The curses of Genesis involve not merely suffering, but also a set of complete cycles of struggle, suffering, and death--the practical analogues of this blog's "roused, readied, reaped." The elements of Creation are roused to their states of opposition, and the drama plays out in the readyings and the reapings.
The snake, already the enemy of mankind, is pictured as facing an unending, cruel struggle of its progeny against that of the man. This aspect of "The Fall" does not create a struggle, but rather exacerbates an existing one--as is the case with all the other struggles--revealing the convenient and contrived nature of the conventional fixation on "The Fall."
The woman is told that child-bearing will be an excruciating experience, and dark elements of destructive lust and disordered relationships are presaged as far as male-female intimate relationships are concerned. Again, this is really nothing new; the relationship of Adam to Eve was never what it ought to have been.
Indeed, as we have seen, the relationship of Adam to Eve ought never to have existed at all (though God's possibilities of creating potentially an infinitude of beings after Adam need never have been problematic.) Eve is presented in the text as a creature brought into being because Adam's disposition toward God was not what it ought to have been.

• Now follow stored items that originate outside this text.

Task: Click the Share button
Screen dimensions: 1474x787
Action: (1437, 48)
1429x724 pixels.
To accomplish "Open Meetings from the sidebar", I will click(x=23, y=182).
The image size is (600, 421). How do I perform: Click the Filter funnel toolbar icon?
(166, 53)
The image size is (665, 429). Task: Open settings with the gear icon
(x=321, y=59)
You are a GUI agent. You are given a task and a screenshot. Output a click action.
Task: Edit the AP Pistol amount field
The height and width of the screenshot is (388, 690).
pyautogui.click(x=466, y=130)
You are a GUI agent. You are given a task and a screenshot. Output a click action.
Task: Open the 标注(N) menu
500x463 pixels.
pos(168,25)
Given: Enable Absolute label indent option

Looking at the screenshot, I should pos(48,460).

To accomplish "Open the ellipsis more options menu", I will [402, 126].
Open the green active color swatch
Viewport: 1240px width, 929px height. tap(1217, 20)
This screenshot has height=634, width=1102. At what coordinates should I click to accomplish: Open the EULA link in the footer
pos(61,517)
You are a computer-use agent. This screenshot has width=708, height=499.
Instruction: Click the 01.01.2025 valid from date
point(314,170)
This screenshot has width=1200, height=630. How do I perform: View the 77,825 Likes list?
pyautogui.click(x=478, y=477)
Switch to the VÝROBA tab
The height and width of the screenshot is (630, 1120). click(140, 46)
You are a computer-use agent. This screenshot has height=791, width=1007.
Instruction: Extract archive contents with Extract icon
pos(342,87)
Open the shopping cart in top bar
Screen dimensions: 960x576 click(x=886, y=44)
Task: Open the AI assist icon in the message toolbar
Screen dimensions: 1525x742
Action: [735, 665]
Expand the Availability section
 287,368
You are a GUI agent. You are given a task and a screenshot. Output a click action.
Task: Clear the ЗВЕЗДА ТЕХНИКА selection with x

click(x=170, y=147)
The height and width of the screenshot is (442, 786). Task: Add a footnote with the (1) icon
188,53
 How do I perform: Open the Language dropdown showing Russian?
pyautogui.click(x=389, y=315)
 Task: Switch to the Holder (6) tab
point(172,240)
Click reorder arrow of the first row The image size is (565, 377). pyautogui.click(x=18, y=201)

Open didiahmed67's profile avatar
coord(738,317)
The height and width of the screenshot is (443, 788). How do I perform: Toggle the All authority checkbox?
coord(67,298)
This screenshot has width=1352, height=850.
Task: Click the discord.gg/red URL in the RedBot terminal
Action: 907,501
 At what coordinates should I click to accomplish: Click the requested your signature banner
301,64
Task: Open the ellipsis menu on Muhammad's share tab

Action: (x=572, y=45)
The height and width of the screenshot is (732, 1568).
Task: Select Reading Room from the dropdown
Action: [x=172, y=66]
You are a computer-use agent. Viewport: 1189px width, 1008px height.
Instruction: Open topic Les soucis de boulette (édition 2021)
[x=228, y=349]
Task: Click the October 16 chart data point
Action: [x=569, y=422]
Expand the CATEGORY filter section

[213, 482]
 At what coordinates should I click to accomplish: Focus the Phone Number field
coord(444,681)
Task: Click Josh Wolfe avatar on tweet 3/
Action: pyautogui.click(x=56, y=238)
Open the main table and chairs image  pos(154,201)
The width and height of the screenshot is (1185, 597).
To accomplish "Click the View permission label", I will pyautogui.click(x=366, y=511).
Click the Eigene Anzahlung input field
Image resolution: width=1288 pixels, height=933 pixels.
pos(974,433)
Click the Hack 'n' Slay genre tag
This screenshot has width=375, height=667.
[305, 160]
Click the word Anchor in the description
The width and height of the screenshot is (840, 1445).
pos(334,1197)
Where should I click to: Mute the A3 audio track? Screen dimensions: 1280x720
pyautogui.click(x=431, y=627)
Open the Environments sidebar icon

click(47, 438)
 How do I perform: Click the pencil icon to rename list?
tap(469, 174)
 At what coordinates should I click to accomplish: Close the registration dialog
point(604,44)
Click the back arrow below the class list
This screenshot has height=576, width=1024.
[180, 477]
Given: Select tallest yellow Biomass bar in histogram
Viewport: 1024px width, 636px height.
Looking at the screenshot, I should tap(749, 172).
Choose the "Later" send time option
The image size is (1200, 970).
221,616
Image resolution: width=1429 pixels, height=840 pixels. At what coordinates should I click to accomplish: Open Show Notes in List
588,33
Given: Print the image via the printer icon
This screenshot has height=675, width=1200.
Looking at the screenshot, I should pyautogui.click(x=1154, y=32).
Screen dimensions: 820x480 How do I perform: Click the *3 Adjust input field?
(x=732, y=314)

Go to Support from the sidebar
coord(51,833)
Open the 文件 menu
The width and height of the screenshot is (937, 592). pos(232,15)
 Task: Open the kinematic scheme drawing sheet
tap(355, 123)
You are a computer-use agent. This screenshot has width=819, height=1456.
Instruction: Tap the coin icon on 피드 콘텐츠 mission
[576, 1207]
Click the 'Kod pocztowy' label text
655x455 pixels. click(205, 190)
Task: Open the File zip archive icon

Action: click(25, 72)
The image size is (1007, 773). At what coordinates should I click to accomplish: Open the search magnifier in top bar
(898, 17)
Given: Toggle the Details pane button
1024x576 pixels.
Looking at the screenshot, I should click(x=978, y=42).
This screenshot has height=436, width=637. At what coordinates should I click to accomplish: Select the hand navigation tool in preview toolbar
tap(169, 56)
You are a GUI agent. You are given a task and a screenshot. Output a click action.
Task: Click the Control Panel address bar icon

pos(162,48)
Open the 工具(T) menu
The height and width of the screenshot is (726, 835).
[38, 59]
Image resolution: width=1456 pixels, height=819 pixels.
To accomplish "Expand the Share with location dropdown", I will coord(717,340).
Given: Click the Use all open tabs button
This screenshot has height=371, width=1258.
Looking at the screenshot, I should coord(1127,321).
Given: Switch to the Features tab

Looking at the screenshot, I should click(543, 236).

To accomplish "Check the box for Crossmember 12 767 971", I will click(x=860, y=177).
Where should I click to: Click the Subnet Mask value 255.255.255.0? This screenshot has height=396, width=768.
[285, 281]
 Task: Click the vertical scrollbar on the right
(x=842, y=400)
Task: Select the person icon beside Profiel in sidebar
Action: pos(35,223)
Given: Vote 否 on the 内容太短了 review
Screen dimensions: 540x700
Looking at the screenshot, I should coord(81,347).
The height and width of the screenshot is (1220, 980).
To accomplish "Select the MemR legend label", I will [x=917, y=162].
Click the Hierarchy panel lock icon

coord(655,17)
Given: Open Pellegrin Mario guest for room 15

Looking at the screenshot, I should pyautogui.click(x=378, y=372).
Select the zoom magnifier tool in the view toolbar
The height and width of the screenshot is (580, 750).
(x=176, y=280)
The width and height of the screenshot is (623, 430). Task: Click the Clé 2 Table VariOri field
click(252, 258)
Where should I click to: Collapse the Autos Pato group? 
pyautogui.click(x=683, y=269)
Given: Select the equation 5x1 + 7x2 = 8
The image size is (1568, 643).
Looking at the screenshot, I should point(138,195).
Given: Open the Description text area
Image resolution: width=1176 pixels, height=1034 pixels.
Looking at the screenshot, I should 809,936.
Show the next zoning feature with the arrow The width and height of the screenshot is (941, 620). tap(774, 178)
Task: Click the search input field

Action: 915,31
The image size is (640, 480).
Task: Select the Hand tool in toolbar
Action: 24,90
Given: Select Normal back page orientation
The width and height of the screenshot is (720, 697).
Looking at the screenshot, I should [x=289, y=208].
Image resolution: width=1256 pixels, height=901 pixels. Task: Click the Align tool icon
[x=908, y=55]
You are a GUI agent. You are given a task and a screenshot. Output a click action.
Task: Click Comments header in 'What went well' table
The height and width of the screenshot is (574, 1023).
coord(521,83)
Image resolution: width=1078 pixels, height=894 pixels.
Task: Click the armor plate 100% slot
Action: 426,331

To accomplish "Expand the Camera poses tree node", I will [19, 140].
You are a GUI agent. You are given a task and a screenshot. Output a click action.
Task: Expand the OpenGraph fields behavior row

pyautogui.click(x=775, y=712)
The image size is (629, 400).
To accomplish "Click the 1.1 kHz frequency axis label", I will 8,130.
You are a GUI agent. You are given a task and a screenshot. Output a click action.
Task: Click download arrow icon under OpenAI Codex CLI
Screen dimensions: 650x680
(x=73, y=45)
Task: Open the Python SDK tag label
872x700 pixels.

Indeed, what we as individuals must strive for is exactly that which was presented as a possibility for Adam from the first: an open relationship to God, requiring nothing and no one else.
This realization about Adam and Eve is in distinction to the conventional commentators' notion that marital difficulties arise from the institution being cursed from The Fall. Having an interest in controlling individuals by enhancing their entanglements with others, the denominations typically insist that marriage was God's plan--rather than the bittersweet, curse-laden outworking of man's inadequacies.
And then there is humanity's relationship to Creation depicted as the soil, now cursed because of us. Adam's charge to tend to the garden is now enlarged into a dire, almost physically-intimate struggle with the ground from which he arose. As is the case with all the other curses, the possibility exists for us to view our now-blighted relationship with the earth as one of our having a responsibility to care for something that was provided for our good, or as one of our having a responsibility to care for something that we have wronged. Almost invariably, we as a species choose the incorrect approach--the first approach--the "we have to take care of what God provided for us" approach.
And so we plunder and despoil the Earth because we believe we must at present, and we are really not disposed to do anything but plunder and despoil it in the near future, because supposedly we must provide for our needs while we prepare for some comfortably distant future in which our innovations will let us settle our debts to Mother Nature. Good luck to us.
All of the Genesis curses bear upon a more fundamental question about how we approach life and how we approach God. Our preferred approach--perhaps best exemplified by "toxic masculinity"--is to pursue a tender and intimate relationship with a God that we have sequestered to Heaven, while we behave as entitled brutes toward the Creation into which God poured his goodness--all in the name of doing our duty to him.
The importance of properly viewing the Genesis curses cannot be overstated.